Requirement: Where the line containing "Image resolution: width=518" appears in the records below, begin there and output each line verbatim through the last line.

Entries supplied:
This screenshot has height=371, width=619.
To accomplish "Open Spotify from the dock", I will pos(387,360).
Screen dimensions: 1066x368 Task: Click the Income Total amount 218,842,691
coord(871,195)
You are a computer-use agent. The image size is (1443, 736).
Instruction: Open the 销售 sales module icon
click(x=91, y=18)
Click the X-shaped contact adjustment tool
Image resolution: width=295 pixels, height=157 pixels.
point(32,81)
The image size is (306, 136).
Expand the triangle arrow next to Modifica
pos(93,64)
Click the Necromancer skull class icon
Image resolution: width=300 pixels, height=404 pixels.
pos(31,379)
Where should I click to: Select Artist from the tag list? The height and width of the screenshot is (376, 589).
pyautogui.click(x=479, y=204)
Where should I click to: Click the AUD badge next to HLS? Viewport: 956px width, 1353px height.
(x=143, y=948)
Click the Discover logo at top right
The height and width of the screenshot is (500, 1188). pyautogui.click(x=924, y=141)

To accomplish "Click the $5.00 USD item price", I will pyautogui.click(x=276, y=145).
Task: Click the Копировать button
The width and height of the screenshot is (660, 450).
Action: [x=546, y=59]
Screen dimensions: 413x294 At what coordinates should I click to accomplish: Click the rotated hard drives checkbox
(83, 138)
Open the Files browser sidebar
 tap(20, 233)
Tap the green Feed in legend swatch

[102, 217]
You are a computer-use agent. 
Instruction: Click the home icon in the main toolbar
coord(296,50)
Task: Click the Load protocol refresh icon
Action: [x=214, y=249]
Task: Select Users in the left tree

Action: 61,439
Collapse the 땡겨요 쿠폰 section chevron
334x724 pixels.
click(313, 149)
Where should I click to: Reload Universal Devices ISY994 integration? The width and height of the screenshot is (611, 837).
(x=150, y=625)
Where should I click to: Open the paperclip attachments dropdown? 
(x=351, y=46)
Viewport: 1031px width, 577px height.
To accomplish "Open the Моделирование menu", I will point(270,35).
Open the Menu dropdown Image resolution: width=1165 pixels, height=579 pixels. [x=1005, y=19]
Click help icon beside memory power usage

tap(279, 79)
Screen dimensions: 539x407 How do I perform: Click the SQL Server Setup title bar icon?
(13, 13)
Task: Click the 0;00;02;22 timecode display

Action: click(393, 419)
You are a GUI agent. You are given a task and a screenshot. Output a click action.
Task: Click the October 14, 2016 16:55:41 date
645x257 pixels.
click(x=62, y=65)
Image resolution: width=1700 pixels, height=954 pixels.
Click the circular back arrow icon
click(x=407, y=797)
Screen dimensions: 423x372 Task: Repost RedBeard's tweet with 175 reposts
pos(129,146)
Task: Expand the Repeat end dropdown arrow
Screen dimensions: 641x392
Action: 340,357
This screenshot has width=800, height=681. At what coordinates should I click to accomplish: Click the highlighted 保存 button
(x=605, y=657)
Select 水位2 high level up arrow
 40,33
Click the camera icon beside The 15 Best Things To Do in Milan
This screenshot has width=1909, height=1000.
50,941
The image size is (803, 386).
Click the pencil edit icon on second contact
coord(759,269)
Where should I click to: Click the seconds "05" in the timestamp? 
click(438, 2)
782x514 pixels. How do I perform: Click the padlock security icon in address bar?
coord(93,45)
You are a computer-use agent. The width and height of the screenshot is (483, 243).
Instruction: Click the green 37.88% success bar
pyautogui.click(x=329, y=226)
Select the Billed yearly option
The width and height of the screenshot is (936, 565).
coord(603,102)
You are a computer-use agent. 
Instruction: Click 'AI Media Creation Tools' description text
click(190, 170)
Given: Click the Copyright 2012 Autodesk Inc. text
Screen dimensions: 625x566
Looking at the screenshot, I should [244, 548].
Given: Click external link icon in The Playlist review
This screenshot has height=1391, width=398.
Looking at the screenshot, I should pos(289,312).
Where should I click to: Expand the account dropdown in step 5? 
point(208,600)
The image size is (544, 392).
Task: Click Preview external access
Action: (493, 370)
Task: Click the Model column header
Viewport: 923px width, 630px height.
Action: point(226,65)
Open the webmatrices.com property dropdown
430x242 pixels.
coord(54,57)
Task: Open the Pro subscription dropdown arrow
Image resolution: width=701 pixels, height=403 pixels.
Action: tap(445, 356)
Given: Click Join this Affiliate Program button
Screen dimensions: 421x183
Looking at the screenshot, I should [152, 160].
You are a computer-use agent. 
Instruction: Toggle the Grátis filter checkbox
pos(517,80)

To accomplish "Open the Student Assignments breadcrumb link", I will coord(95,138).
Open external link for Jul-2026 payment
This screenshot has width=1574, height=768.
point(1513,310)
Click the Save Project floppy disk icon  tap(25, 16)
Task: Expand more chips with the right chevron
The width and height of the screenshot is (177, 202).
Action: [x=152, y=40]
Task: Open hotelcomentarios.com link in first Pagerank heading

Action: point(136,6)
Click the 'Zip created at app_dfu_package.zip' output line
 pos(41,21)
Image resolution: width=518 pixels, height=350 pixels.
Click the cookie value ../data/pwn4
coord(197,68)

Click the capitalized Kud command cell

Solution to this problem:
Image resolution: width=518 pixels, height=350 pixels.
Click the cookie value ../data/pwn4
coord(197,68)

Click the capitalized Kud command cell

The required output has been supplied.